=== TEXT PASSAGE ===
****************

Every site in Berlin has something to do with war, holocaust, division or some general negative historical event. The grey skies and the bitter cold were just the icing on the cake. How did we keep ourselves from getting severely depressed in the country of despair? Conundrums! When I was much younger I remember my Dad giving us conundrums and I remembered a few of them. For those of you who haven’t heard of these, someone basically gives you some sort of fictional situation, and everyone has to guess how it happened or what is going on by asking questions that can only receive a yes or no response. For example, “A man goes into a field and dies, how did it happen?” We met up with a couple of guys who followed us around like puppy dogs who happened to love my conundrums. Thank god that they were better than the homophobe and the mute, but we nicknamed these two Lame-o #1 and Lame-o #2, no explanation needed (although, they did love my conundrums, so I should reconsider naming them Awesome #1 & #2). All throughout Berlin, our little puppy dogs would be silently thinking and then suddenly yell out random questions like “is it a real man?” or “was he playing baseball and a lighthouse fell on him which killed him?” It was a fun way to distract ourselves when we were moving from one depressing sight to another. The train ride home from the concentration camp had some of the best conundrums because we all needed a serious pick-me-up after that little outing as you can imagine.

****************

=== SET TASK ===
Carry on the account of the Berlin trip and its conundrums, starting right after its final sentence.

=== COLLECTED DATA ===
****************

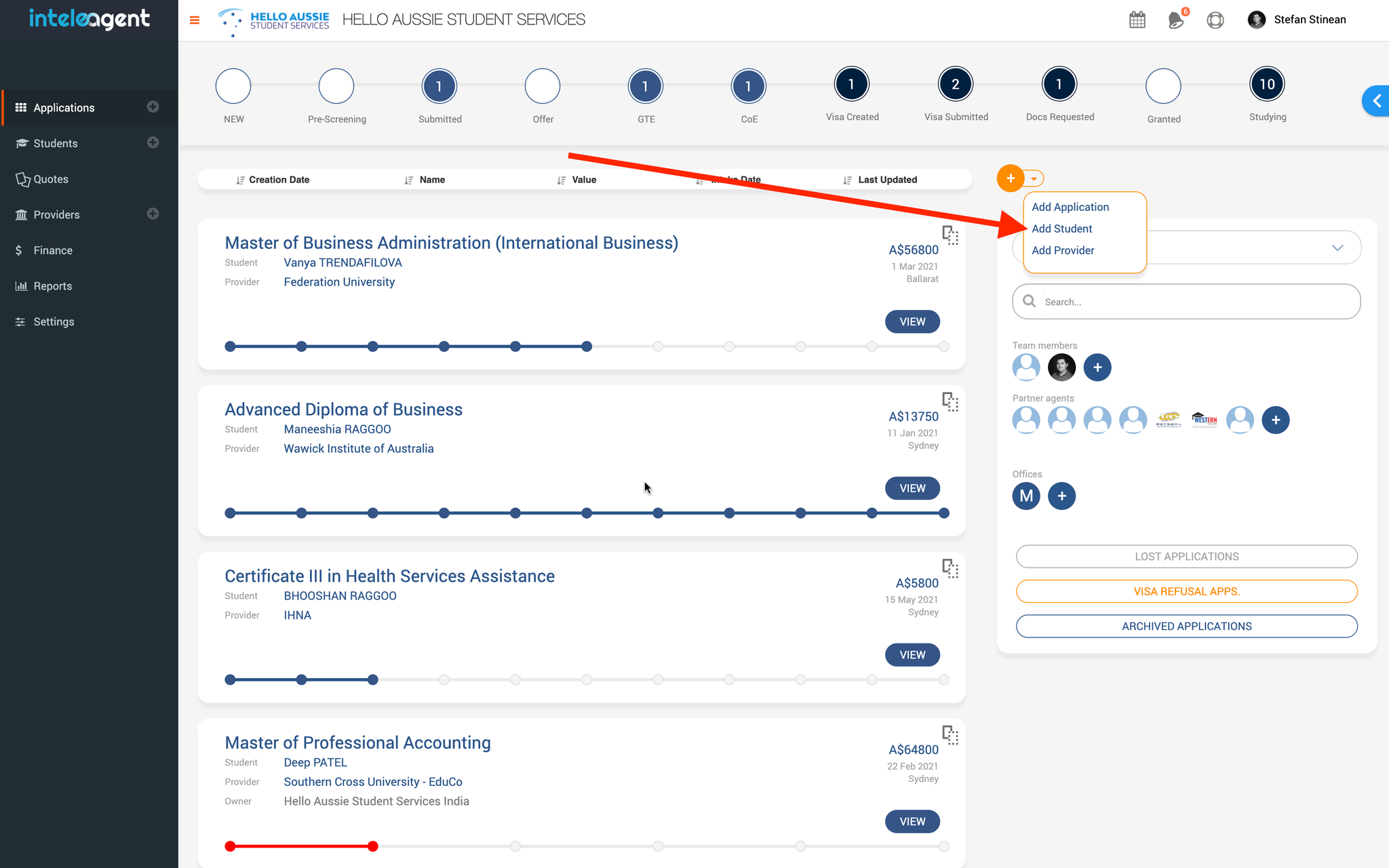Collapse the sidebar using the hamburger icon
This screenshot has width=1389, height=868.
pyautogui.click(x=195, y=20)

****************

=== ANSWER TO THE PROBLEM ===
So here is my own little conundrum for you: A train takes them to their next destination. They look out the window and see the London Eye. What happened?

8 comments:

Anonymous said...

Answer: it wasn't the London Eye, but the original city big wheel, Vienna's Prater. Glad you remembered some of the conundrums!

JoJo said...

Wrong. Here is a hint: The people on the train are me and Kimmy... what are we famous for doing?

Anonymous said...

sleeping?

Anonymous said...

Would you be famous for watching The Sound of Music over and over again since you were five?

Anonymous said...

Going the wrong way! I hope you weren't headed back to London!

Anonymous said...

some of the greatest new architecture in the world is in Berlin and you saw all the old stuff!

JoJo said...

yay! whoever the first anonymous sender is, you win! whoever the second anonymous sender is, would you like to complain some more about the sites were seeing? because i happen to enjoy the old buildings seeing as america doesn't have ANY

Anonymous said...

The information here is great. I will invite my friends here.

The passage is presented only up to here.